Task to carry out: Search the entries for the line containing "The width and". Repeat it, then every line after it, exactly through the final line.

Materials provided:
__________
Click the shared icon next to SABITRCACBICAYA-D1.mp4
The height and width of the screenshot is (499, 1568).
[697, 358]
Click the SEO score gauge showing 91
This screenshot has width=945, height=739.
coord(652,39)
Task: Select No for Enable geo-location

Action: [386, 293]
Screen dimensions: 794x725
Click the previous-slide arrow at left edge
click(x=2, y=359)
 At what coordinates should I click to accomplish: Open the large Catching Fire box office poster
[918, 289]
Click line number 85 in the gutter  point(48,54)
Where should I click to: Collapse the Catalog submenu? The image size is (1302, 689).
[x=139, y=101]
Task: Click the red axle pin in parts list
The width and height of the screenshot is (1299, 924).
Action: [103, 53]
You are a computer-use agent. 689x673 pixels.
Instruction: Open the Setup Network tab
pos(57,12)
__________
Output for this task:
The width and height of the screenshot is (1299, 924).
Action: [103, 53]
You are a computer-use agent. 689x673 pixels.
Instruction: Open the Setup Network tab
pos(57,12)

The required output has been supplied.